Kostka jest jedną z wielu z serii ToneBug i tak jak pozostałe stanowi zwartą, metalową konstrukcję o minimalnej liczbie regulatorów i bardzo przyzwoitej estetyce. O jego pracy informuje czerwone światełko u góry urządzenia; gdy się nie pali, mamy zwyczajny tryb by-pass. Przy tak skonstruowanym kompresorze zawsze powstaje pytanie, ile wart jest efekt, który powinien posiadać szereg parametrów, takich jak treshold, ratio, release, attack czy czułość, tutaj zintegrowanych w jednym potencjometrze? Wart jest dokładnie tyle, na ile cenimy jego skuteczność i szybkość działania w warunkach scenicznych, bo takie głównie jest jego przeznaczenie – w studiu nikt nie będzie przecież starał się zastąpić kostką porządnego rackowego efektu. Z naszym Sustainerem sprawa jest prosta, bo pojedynczy regulator Comp. odpowiada za jedyny w zasadzie element takiego efektu – intensywność wyrównywania dynamiki dźwięku. Drugi potencjometr działa niemal dokładnie jak składnik kompresji o nazwie release, czyli wzmacnia wybrzmiewające dźwięki w stopniu od minimalnego do wyraźnie odczuwalnego.
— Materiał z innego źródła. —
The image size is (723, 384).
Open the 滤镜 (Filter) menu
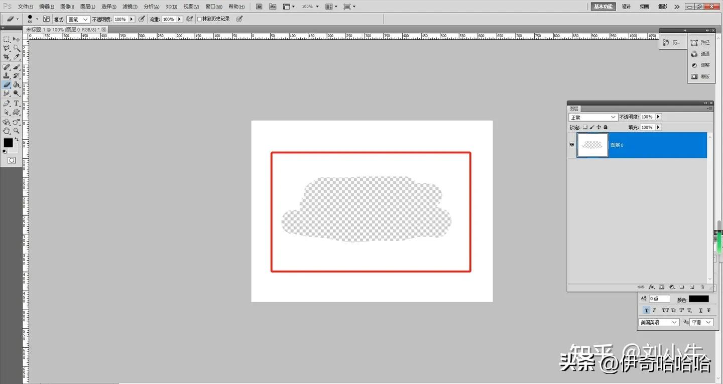128,6
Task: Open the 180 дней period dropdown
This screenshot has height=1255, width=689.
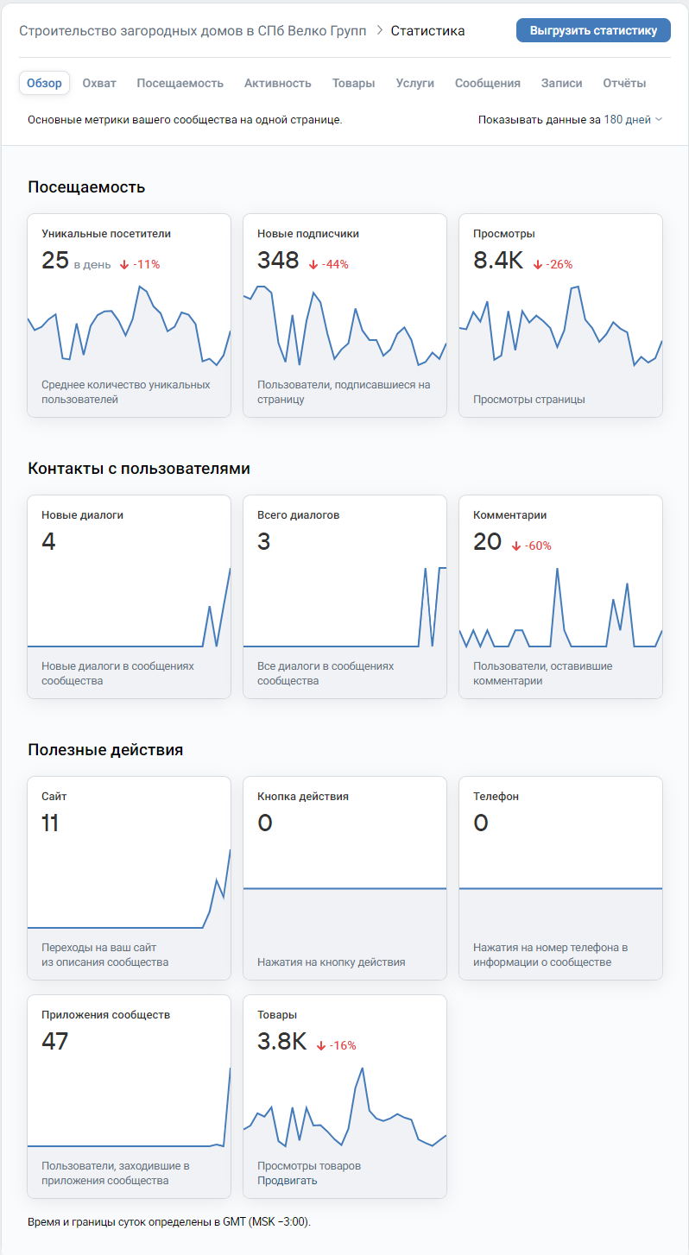Action: (633, 120)
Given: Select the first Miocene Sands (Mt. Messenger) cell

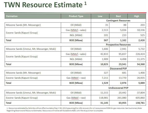Looking at the screenshot, I should 33,25.
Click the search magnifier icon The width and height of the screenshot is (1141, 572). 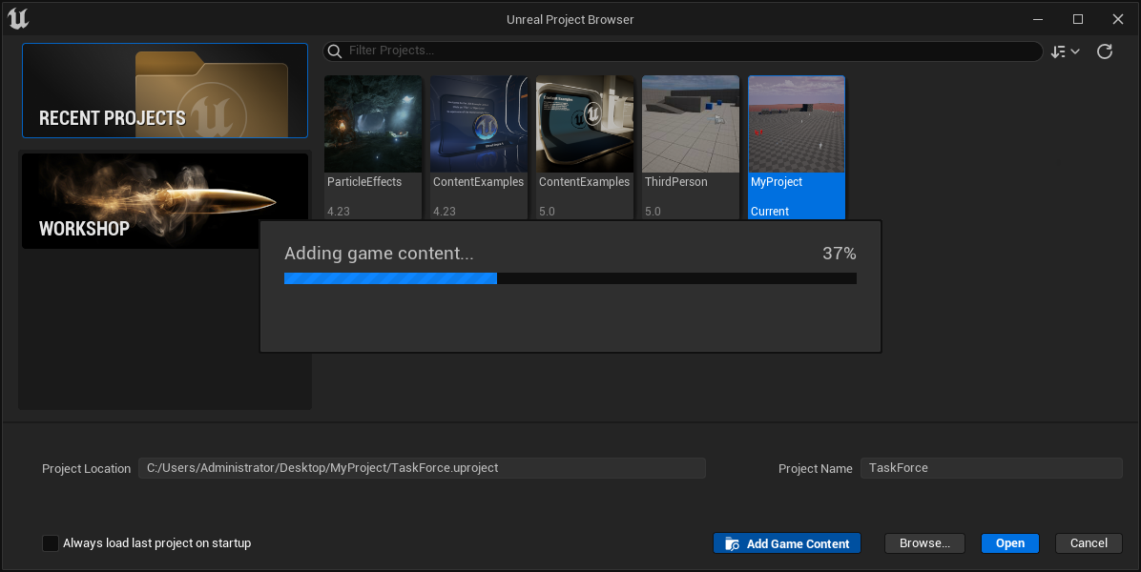pos(335,51)
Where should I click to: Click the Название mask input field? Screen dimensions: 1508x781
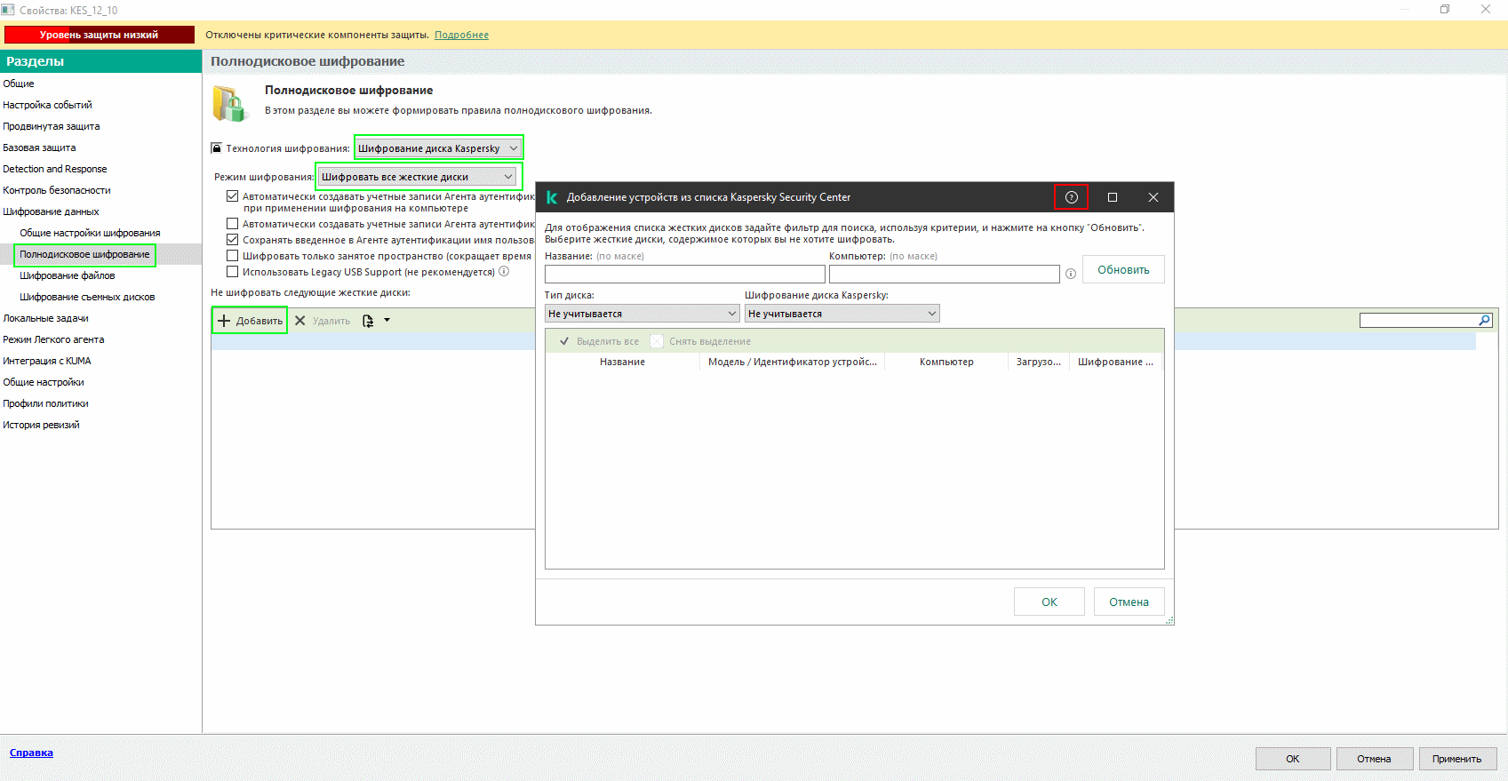(684, 275)
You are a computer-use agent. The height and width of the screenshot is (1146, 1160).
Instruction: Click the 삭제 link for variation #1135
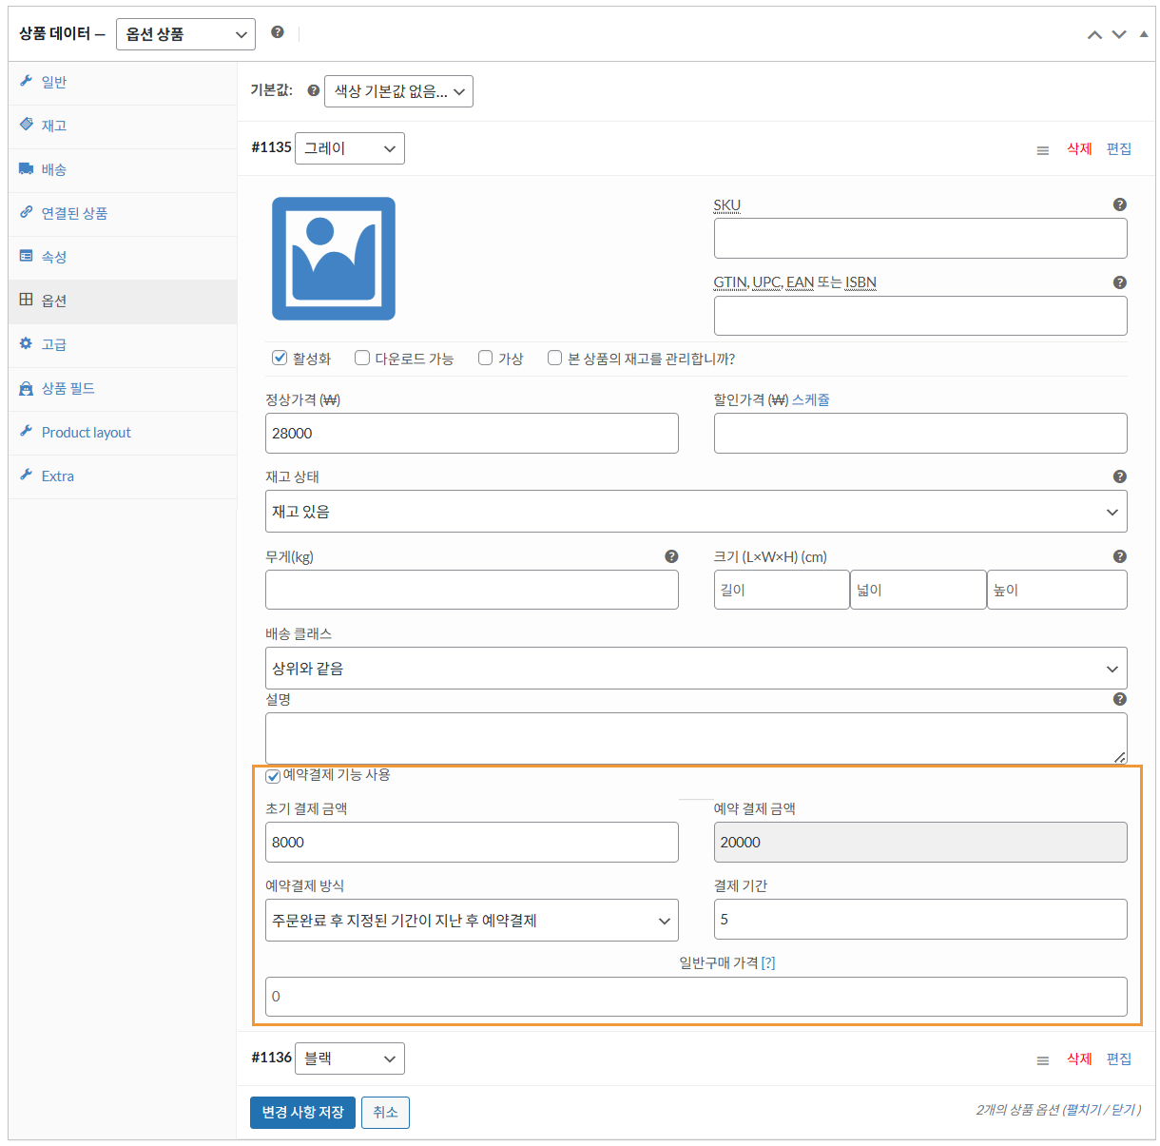pyautogui.click(x=1078, y=149)
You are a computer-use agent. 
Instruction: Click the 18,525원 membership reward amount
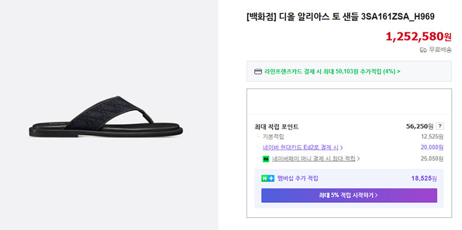click(x=424, y=179)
Nie ma jednak powiązania ze słyszalnym atakiem, czyli to, że bardziej go odkręcamy, wcale nie skutkuje wyciszaniem ataku. Mamy więc praktyczne i banalne w obsłudze narzędzie kształtowania dynamiki dźwięków, skuteczne przy przesterowanych solówkach i akordach. Zasilanie: bateria 9 V lub zasilacz. Brzmienia czyste to przede wszystkim wyraźna praca kompresora, który bez skrupułów zabiera moc ataku i kieruje ją na wybrzmiewanie. To ostatnie możemy wzmocnić właśnie potencjometrem Sust. działającym również trochę jak booster, wzmacniając całe wybrzmiewanie granych nut, pomijając właśnie ich punkt, czyli sam początek. Przejawia się to również tym, że potrafi je słyszalnie wydłużyć, jeśli tylko tego chcemy. Na kanale przesterowanym czujemy już bardziej Sustainer, który przynosi lepszą definicję dźwięku, sprawia, że staje się on bardziej barwny i bogaty w wibracje, które bez niego nie przedarły by się do naszych głośników. Kwintesencją pięknego sustainu był zawsze sound gitary Carlosa Santany i muszę przyznać, że jeśli poświęcimy odpowiednio dużo uwagi ustawieniu T-Rexa pod naszą gitarę i artykulację, powinniśmy odczuwalnie zbliżyć się do tego wzorca.
Podsumowanie
Pamiętajmy, że ToneBug Sustainer to nie topór wojenny, służący do zmiatania słuchaczy ścianą dźwięków. Działa on subtelnie i zanim wyjdziemy z nim na scenę powinniśmy poświęcić mu wiele uwagi w domu i na próbach, by zbyt pochopnie nie stwierdzić, że nie tego od niego oczekiwaliśmy.